The gene machine
Scientists have discovered that the human body contains more than 25,000 genes, but what they do remains mostly a mystery. "We don't know the function of the vast majority of genes," says Nevan Krogan, PhD, director of the UC San Francisco branch of the California Institute for Quantitative Biosciences.
He and his team are seeking to crack this conundrum by examining genes and the proteins they encode through a superwide lens, as well as by creating large-scale physical and genetic interaction maps.
This approach turns traditional biological research on its head and is integral to precision medicine. In years past, most researchers studied genes or proteins one at a time, Krogan explains. That bottom-up pursuit usually began with a hypothesis and very little understanding of the enormously intricate structure housing the gene.
But once scientists had identified and mapped all the genes in the human genome, this extensive knowledge, along with sophisticated new tools, led to a top-down hunt. Investigators like Krogan now look globally at biological systems to better grasp the inner workings of cells. He's particularly focused on the interactions between genes and the proteins they make, which perform a vast array of functions in the body.
"If you understand the machine in which the protein operates, then studying that protein, and the corresponding gene, becomes so much easier," says Krogan, who is also an investigator at the UCSF-affiliated J. David Gladstone Institutes. Researchers gain this bird's-eye view by analyzing a copious amount of data using complex computer algorithms.
This unbiased strategy forgoes hypotheses and lets the data do the talking. "The cells are smarter than we are. If we can develop the tools to let the cells tell us their secrets without interjecting what we think we know, the data become so much more powerful," he explains.
Krogan's systems work is not only illuminating how genes and proteins function, it's also shedding light on the underlying biology of disease for each person – a central goal of "omics" medicine, one of the pillars on which UCSF's precision medicine platform rests.
Infectious diseases caused by viruses are in Krogan's crosshairs. Many viruses have fewer than two dozen genes but are a "fantastic tool for understanding molecular biology," he says. "They basically hijack and rewire every major biological process in the cell they infect."
To learn how viruses complete this assault, Krogan and his team tag viral proteins, inject them into a human cell, then pull them out. Next, using a tool called mass spectrometry, they identify which human (or host) proteins the viral proteins attack. "Essentially, we are taking a step back to look at the global landscape of what the virus needs during the course of infection," he says.
They started with HIV, injecting the 18 HIV proteins into a human cell. The team uncovered 400 human proteins hijacked by the pathogens. They subsequently analyzed a dozen other viruses, including polio, flu, herpes, hepatitis C, and dengue and discovered that the viral proteins commandeered a common set of host proteins.
These host proteins could serve as targets for new drugs, says Krogan. "If you can prevent these interactions, the cell has more of a fighting chance." Directing drugs at protein interactions rather than at viruses could also avoid drug resistance, he notes, since viruses are able to mutate quickly and become resistant to drugs.
"Are these proteins ultimately going to serve as better therapeutic targets for future studies? I believe the answer is yes. We are trying for the silver bullet."
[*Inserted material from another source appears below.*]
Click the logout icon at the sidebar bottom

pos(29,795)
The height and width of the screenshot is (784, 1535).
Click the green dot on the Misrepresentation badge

Creating a Mega-Map to Master Mutations
Krogan is delving deeper into his examination of HIV by collaborating with Steven Wolinsky, MD, an infectious disease expert at Northwestern University. Wolinsky and several others have spent three decades monitoring a cohort of about 7,000 HIV-resistant men, trying to discover what makes them resistant. Krogan gave Wolinsky the list of 400 genes identified by his team as viral targets. Wolinsky is now sequencing these genes to determine if any mutations exist. If so, Krogan plans to apply his approach to study how these genes work to foster resistance.
While he's currently focusing on viruses, Krogan believes the same methodology can be used to reveal the underlying biology of other diseases. "Just like the genes in viruses conspire to produce infection, mutated genes work together in a devious fashion to create a disease state," he says.
Science has made great strides in identifying sets of mutated genes that lead to certain diseases. "But if we don't know what those genes do, how can we figure out how to fight them?" asks Krogan.
He wants to create large-scale maps of protein-protein and genetic interactions to provide a window into how all genes and proteins in a cell talk to one another – how they connect and interact both physically and functionally. It would be similar to a diagram of a machine showing how all the parts work together when the machine is running smoothly.
This comprehensive picture of cellular connectivity promises to help researchers pinpoint how unmutated genes function. Knowing that a protein is part of a four-protein complex, for example, would make studying that protein much simpler. Then a mutation could be introduced to see what unfolds. Are certain connections interrupted or pathways broken?
"Precision medicine could become more powerful because we would have a foundation with which to compare when genes go awry," Krogan prophesies.